Few-shot network intrusion detection method based on multi-domain fusion and cross-attention.
Journal:
PloS one
Published Date:
Jul 2, 2025
Abstract
Deep learning methods have achieved remarkable progress in network intrusion detection. However, their performance often deteriorates significantly in real-world scenarios characterized by limited attack samples and substantial domain shifts. To address this challenge, we propose a novel few-shot intrusion detection method that integrates multi-domain feature fusion with a bidirectional cross-attention mechanism.

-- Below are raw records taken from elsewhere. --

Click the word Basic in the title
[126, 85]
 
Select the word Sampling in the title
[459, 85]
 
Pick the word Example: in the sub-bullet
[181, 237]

Specifically, the method adopts a dual-branch feature extractor to jointly capture spatial and frequency domain characteristics of network traffic. The frequency domain features are obtained via two-dimensional discrete cosine transform (2D-DCT), which helps to highlight the spectral structure and improve feature discriminability. To bridge the semantic gap between support and query samples under few-shot conditions, we design a dual-domain bidirectional cross-attention module that enables deep, task-specific alignment across spatial and frequency domains. Additionally, we introduce a hierarchical feature encoding module based on a modified Mamba architecture, which leverages state space modeling to capture long-range dependencies and temporal patterns in traffic sequences. Extensive experiments on two benchmark datasets, CICIDS2017 and CICIDS2018, demonstrate that the proposed method achieves accuracy of 99.03% and 98.64% under the 10-shot setting, outperforming state-of-the-art methods. Moreover, the method exhibits strong cross-domain generalization, achieving over 95.13% accuracy in cross-domain scenarios, thereby proving its robustness and practical applicability in real-world, dynamic network environments.